[[ Source material open ]]

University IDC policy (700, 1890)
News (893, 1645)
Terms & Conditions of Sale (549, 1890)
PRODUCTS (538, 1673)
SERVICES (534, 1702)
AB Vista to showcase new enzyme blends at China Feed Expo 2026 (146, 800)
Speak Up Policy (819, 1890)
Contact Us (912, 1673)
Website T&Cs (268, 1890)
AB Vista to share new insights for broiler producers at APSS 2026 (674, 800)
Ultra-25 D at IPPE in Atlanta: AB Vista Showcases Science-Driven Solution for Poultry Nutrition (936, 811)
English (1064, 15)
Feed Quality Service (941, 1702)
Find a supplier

[[ Source material closed ]]

◆ **Task statement**: The answer should be exactly the lines from the one that contains "SERVICES (534, 1702)" through the end of the entries, both ends included, and nothing besides.

◆ **Answer for the task**:
SERVICES (534, 1702)
AB Vista to showcase new enzyme blends at China Feed Expo 2026 (146, 800)
Speak Up Policy (819, 1890)
Contact Us (912, 1673)
Website T&Cs (268, 1890)
AB Vista to share new insights for broiler producers at APSS 2026 (674, 800)
Ultra-25 D at IPPE in Atlanta: AB Vista Showcases Science-Driven Solution for Poultry Nutrition (936, 811)
English (1064, 15)
Feed Quality Service (941, 1702)
Find a supplier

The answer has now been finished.